Subject: Re: Trade deal with China reached
Again - they don't necessarily need to fire a shot to achieve their aims.

Which is better than if they were firing shots.

We don't get to tell China that they have to stay forever weak and poor. Just like America First allows the U.S. to struggle and strive and compete to enrich and empower our country, so too can the Chinese do that as well. It is far better for us if they direct those efforts into non-combat competitions in economic and diplomatic arenas than if they are firing shots.

Energy independence used to be scoffed at, and now is a reality. So why, in your mind, is it nearly impossible to make medicines, PPE and attempt to source critical minerals (and refine them) from somebody other than China?

Because the energy independence didn't result from a government choice to become energy independent. It happened because of technological developments in fracking that allowed it to become ridiculously economical to extract oil and gas domestically from shale. We tried to become energy independent for some four decades prior to that, with the federal government (and some state governments) using regulatory and financial carrots and sticks to try to force an outcome that was different than the market outcome. We failed. Continually. Because it's really, really, really hard to force a significant deviation from the market outcome if one of the major parties is averse to using federal government power to change the market outcome. We weren't energy independent for four decades, because the most efficient market outcome was importing oil for a very long time - and government was never given enough power to change that. Only when technology changed where the market outcome was - and not through any change in government policy - did we go to energy independence. It takes a lot to deviate from the market outcome.

You can do it, of course - but it requires an extremely muscular federal government intervention in the free markets to do it. The sort of muscular intervention that the GOP would never support today. (BTW, like semiconductors, we don't really import much medicine from China.)

You're conflating providing incentives with Bernie Sanders and whatever he wants to do.

Not conflating - just pointing out that merely "providing incentives" isn't going be effective unless they're so massive that we're in Sanders territory. Again, it's not a "good" vs. "bad" question, but "effective" vs. "ineffective." You can provide for "incentives" for domestic development all you like, but unless the incentives are really big then they won't change the outcomes. You need a program big enough to override the economics - real market-distorting levels of incentives. Again, that's the sort of thing from the Sanders wing of the Democratic party, not the Freedom Caucus wing of the GOP.

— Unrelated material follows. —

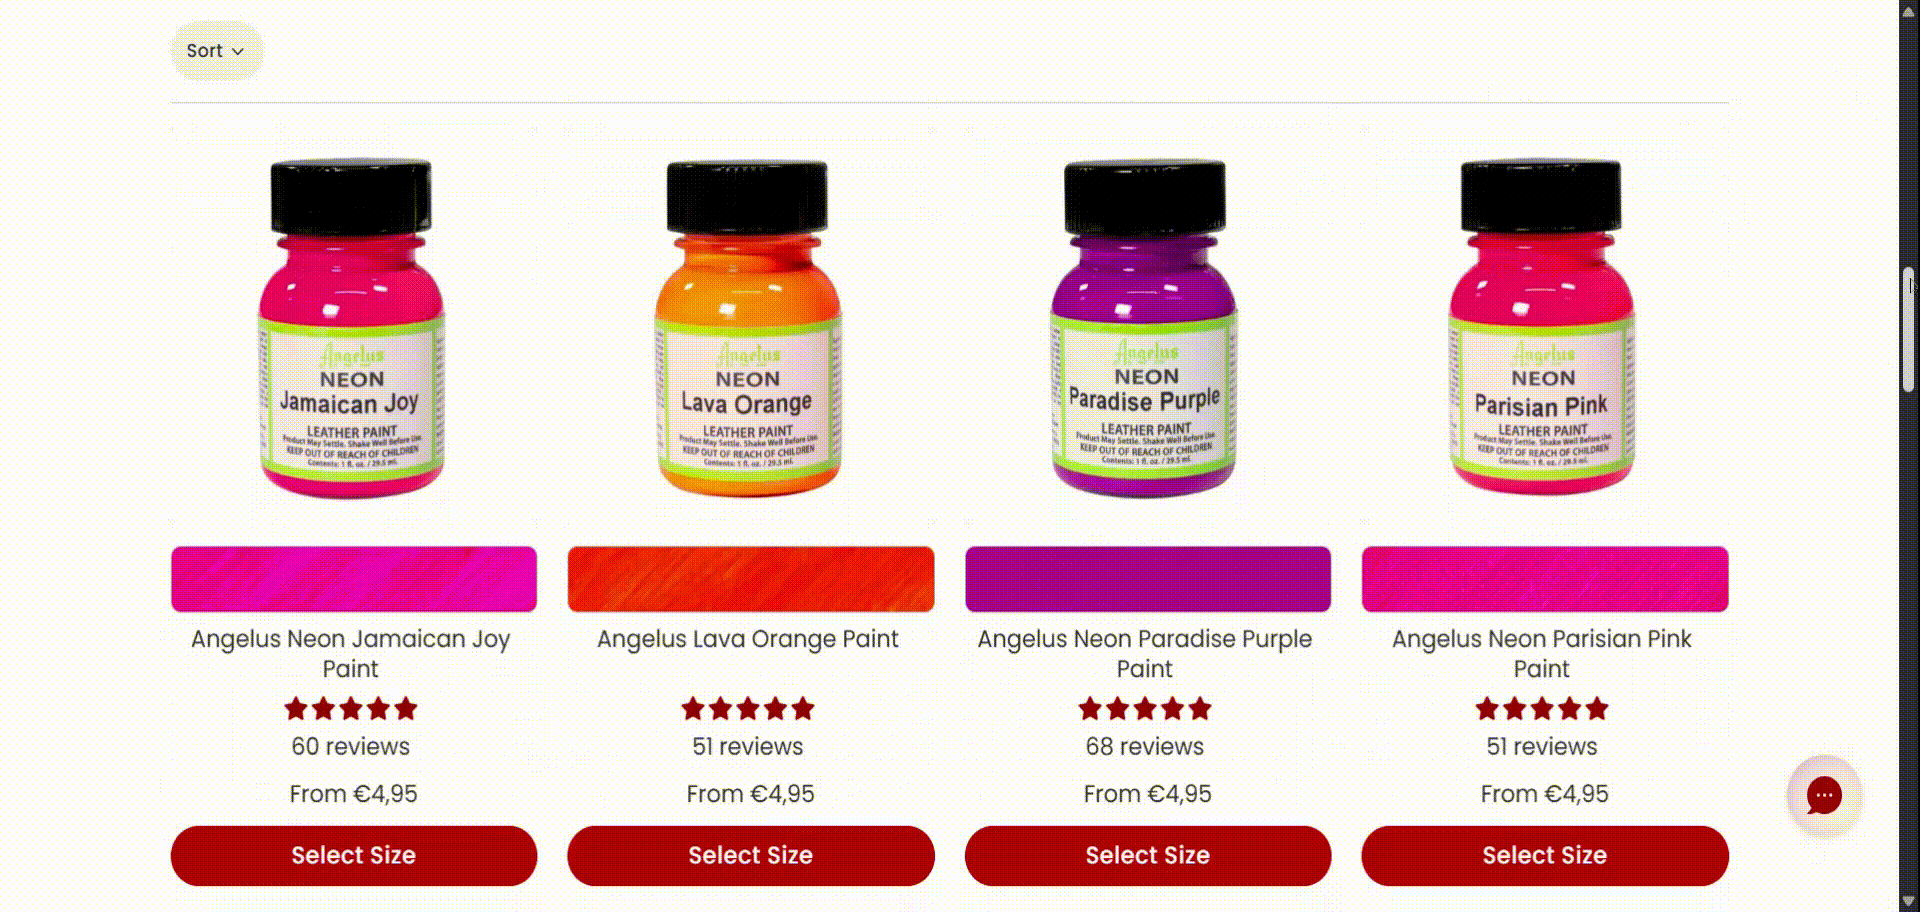This screenshot has height=912, width=1920.
Task: Click Neon Jamaican Joy bottle image
Action: point(352,328)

Again, all of this is possible if you're willing to pay the price. The price, in this context, is a massive amount of federal intervention in the form of industrial policy, regulatory or money or both. It doesn't mean anything to talk about "incentives" or "incentivizing" companies without talking about the magnitude of the incentive in question, the degree to which the government is intervening in the marketplace to get outcomes that are different from the ones that private parties and firms would reach through voluntary transactions. Big changes can't happen without big interventions. And the GOP doesn't want the federal government to have the power, or use the amount of money, necessary in order to accomplish those big interventions.